Cisco targets low-end SAN customers

The company plans to sell an embedded Fibre Channel blade switch for blade server manufacturers IBM and HP

Cisco Systems Inc. plans to roll out a low-end Fibre Channel switch this week that supports some features of its larger director-level switches, such as virtual storage-area network capability. The MDS 9124 Multilayer Fabric Switch is an expandable 24-port 4Gb/sec Fibre Channel switch that can be configured in eight-port increments. It includes an easy-to-use configuration wizard to simplify installation and SAN setup for businesses with limited IT SAN skills, the company says. Like Cisco's other MDS 9000 Series Multilayer Director switches, the 9124 uses Cisco's SAN-OS operating system, which provides for high performance and resilient connections between switches.

The switch supports PortChannel aggregation software for link redundancy and load balancing, and has support for virtual SANs so customers can partition storage resources more easily.

The MDS 9124 is 1U (1.75 inches) high and can be expanded on-demand by activating port licenses. It features redundant and hot-swappable fans and power supplies for resiliency. The switch can be managed over an in-band IP over Fibre Channel connection or out of band using Ethernet.

The 9124 fits into the low end of Cisco's MDS 9000 family of Fibre Channel switches and directors, which range from the fixed-port MDS 9020 with 20 ports to the MDS 9513 Multilayer Director with 528 ports.

The MDS 9124 competes with McData's Sphereon 4400 and 4700 Fabric switches and Brocade's Silkworm 4100 switches, all expandable-port Fibre Channel switches. Unlike these switches, the MDS 9124 includes management, performance and other software for tuning the switch.

McData's Sphereon switches, in contrast, include only Enterprise Fabric Connectivity Manager Basic software for configuring the switch. For the same functionality in a Brocade switch, a customer would need to add an optional Fabric Watch license, Advance Performance Monitoring software, an Extended Fabrics and Inter-Switch Link Trunking License and an E-Port license.

Analysts say this bundling of software with its switches is an important differentiator.

"You need to look beyond the number of ports and physical similarities and look at the functionality you get for a given price," says Greg Schulz, senior analyst for Storage I/O. "For instance, with the Cisco MDS 9124, you get a fabric manager, fault management and [virtual] SAN capability in the price of switch. You are getting the same functionality you have with other Cisco products even though you've scaled down."
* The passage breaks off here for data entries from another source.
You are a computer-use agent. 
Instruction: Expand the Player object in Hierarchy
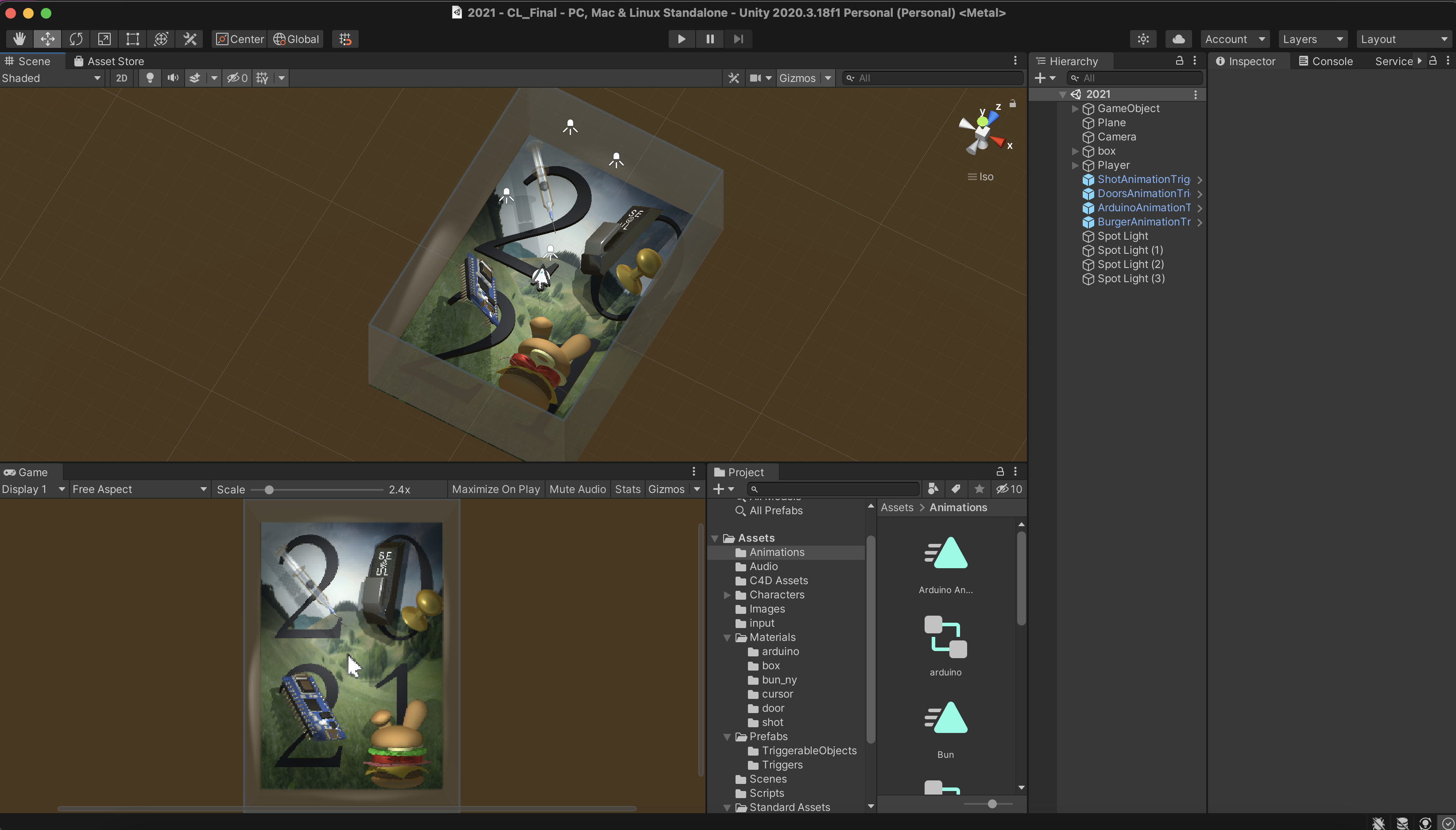(x=1075, y=165)
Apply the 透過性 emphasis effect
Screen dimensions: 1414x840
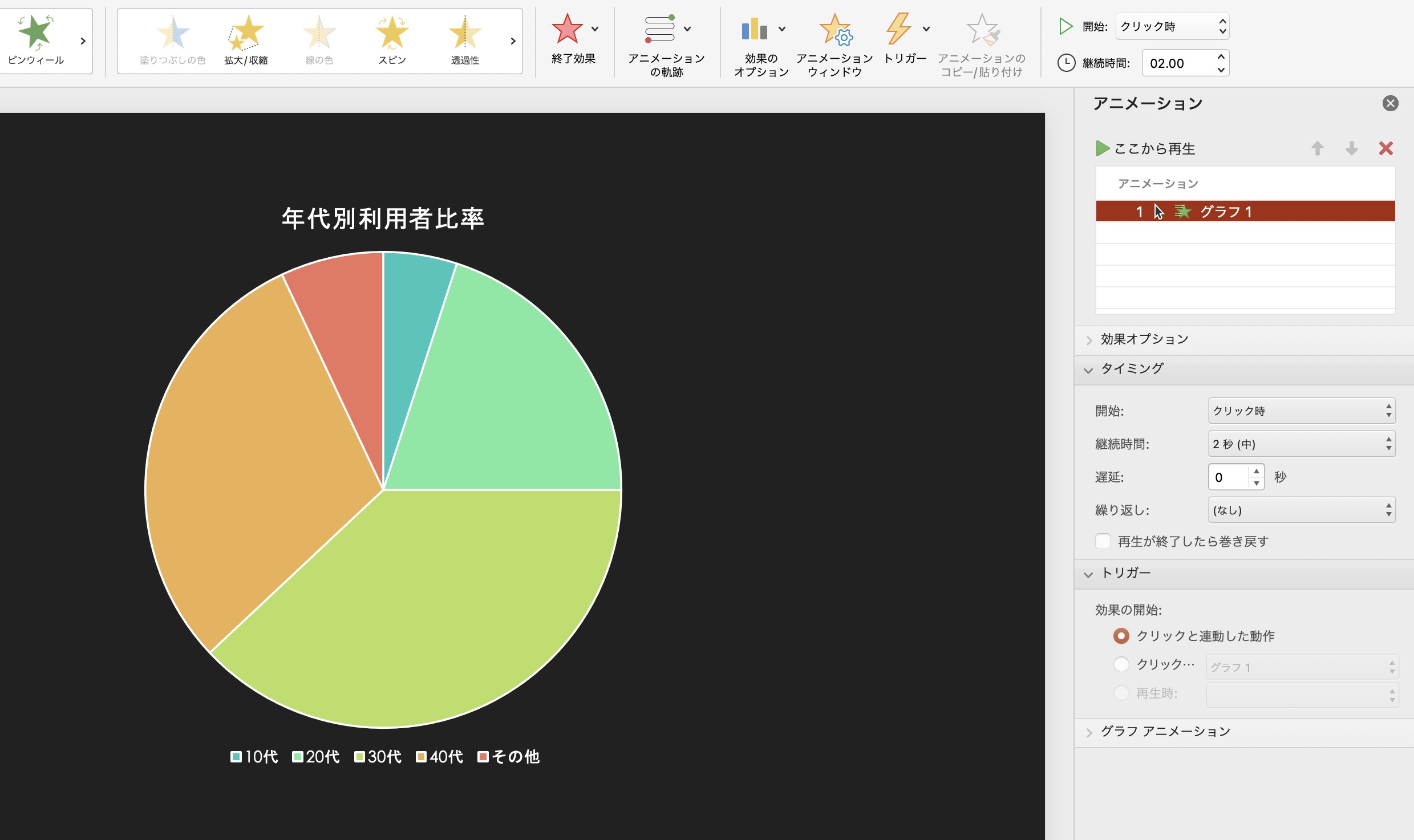click(x=465, y=40)
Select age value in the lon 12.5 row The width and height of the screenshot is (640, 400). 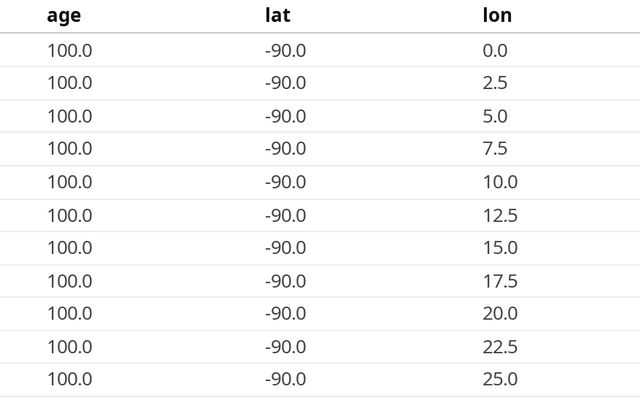coord(69,215)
The MDS 9124 switch is expected to be available in December through Dell Inc., Hitachi Data Systems Inc., Hewlett-Packard Co, IBM, Network Appliance Inc., Sun Microsystems Inc. and Xiotech Corp. starting at about $5,000 for an eight-port model.

The company also is expected to announce that it will make embedded Fibre Channel blade switches for blade server manufacturers IBM and HP. These blades are expected to be available in February of next year.